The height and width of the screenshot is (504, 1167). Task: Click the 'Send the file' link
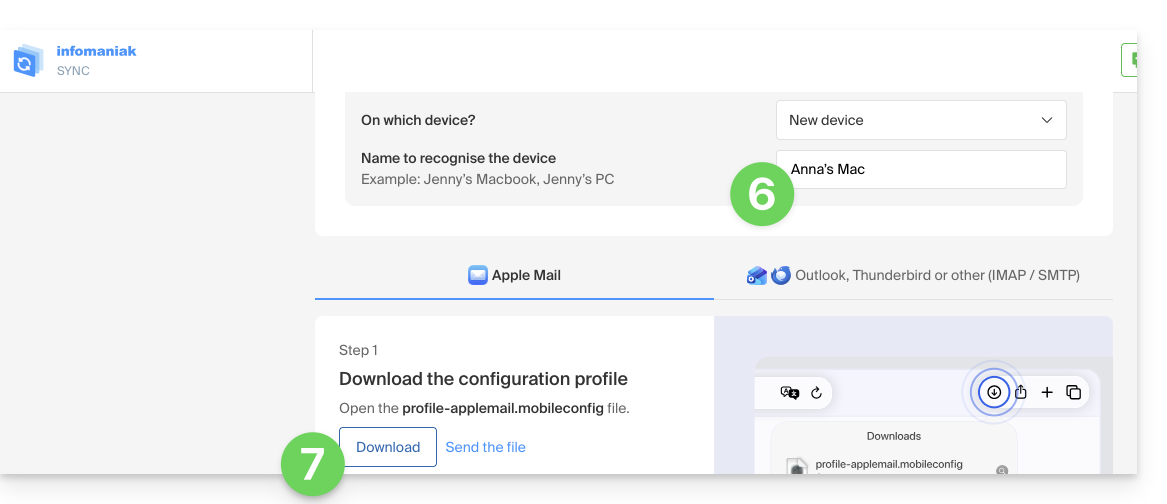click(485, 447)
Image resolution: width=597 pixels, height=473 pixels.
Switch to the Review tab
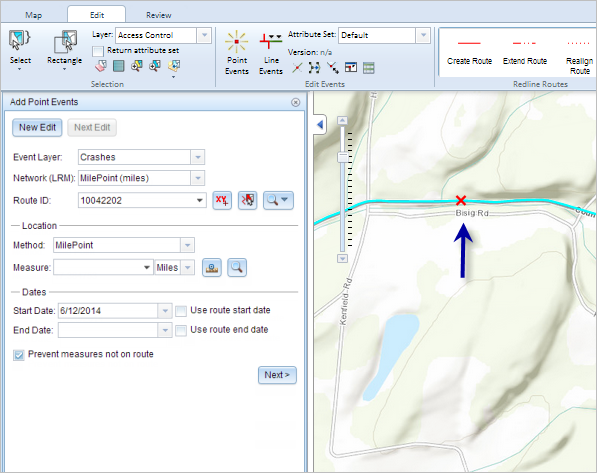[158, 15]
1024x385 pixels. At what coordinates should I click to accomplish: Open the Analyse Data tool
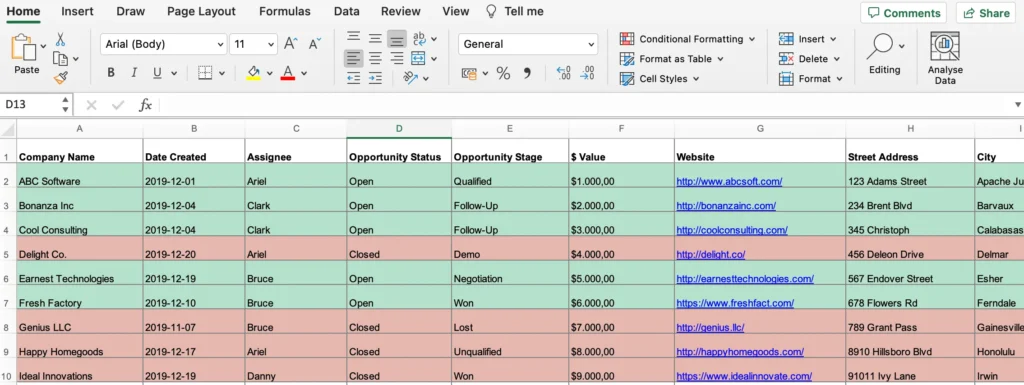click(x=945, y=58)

▶ AIM OF THE TASK:
Rewrite all of the records above with every "pixels" replaced by "px" and nothing else changed. Leave the pictures out.

▶ TASK RESULT:
The height and width of the screenshot is (504, 1167). Task: Click the 'Send the file' link
click(485, 447)
Image resolution: width=597 px, height=473 px.
Switch to the Review tab
[158, 15]
1024x385 px. At what coordinates should I click to accomplish: Open the Analyse Data tool
click(x=945, y=58)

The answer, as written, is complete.